During the hearing, advocate Prashant Bhushan, appearing on behalf of himself and former Union ministers Yashwant Sinha and Arun Shourie, submitted that the NDA government “short-circuited” the acquisition process by taking the inter-government agreement (IGA) route to avoid giving a tender.

He said, as The Wire has also reported, that there was no sovereign guarantee from the French government in the deal with regard to obligations and responsibilities.

Bhushan argued that initially, the Union law ministry had flagged the issue, but later gave in to the proposal of entering into the IGA.

Also read: Rafale Twist: Why Did France Refuse to Give India a Sovereign Guarantee?

The Air Force needed 126 fighter jets and had intimated the Defence Acquisition Council (DAC) about it, he said, referring to the process of defence acquisition.

Initially, six foreign companies had applied and two firms were shortlisted during the earlier process.

Later, the deal went to French firm Dassault and state-owned Hindustan Aeronautics Ltd was part of it. But suddenly a statement was issued and it said there will be no technology transfer, and only 36 jets would be procured, the lawyer told the court.

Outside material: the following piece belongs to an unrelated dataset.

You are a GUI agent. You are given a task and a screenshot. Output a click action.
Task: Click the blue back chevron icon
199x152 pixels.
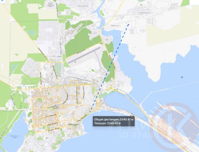pos(2,1)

Bhushan submitted that nobody knows about the alleged change in the deal done by the prime minister and even the defence minister was not aware about the the change.

According to LiveLaw, Shourie, who spoke after Bhusan, told the Supreme Court that Dassault’s documents reveal that the actual pricing of jets is contrary to prices disclosed in parliament. He also insisted that Dassault Aviation would not have chosen Reliance Defence as its offset partner on its own, since the company had no relevant experience.

Advocates M.L. Sharma, Vineet Dhanda and AAP MP Sanjay Singh also advanced their arguments before Bhushan.

Also read: Rafale Deal Reveals How Cabinet ‘Rules of Business’ Suffer Under Modi’s Rule by Fiat

Sharma, who opened the arguments, told the court that the IGA was “illegal” and sought an investigation into the matter. Dhanda sought a proper reply from the Centre on his plea questioning the Rafale deal.

The AAP leader’s counsel Dheeraj Singh questioned why the government reduced the deal of 126 jets to 36.

He said the government should have increased the number of jets when there was a concern that adversaries were inducting more fighter jets.

Bhushan also raised the same point as Singh and said 3.5 years have passed since the deal was signed on 36 Rafale jets but no aircraft has been received till now.

He said the first jet is to be delivered in September 2019 and delivery to continue till 2022.

“If the 126 aircraft deal was still on, at least 18 jets would have been delivered by April 2019,” he submitted.

Also read: Dassault CEO’s Interview Digs Bigger Hole for Modi Government on Rafale

The hearing is currently underway in the top court.

Two days ago, the Centre had handed over details on the decision-making process that went into the contract to the petitioners.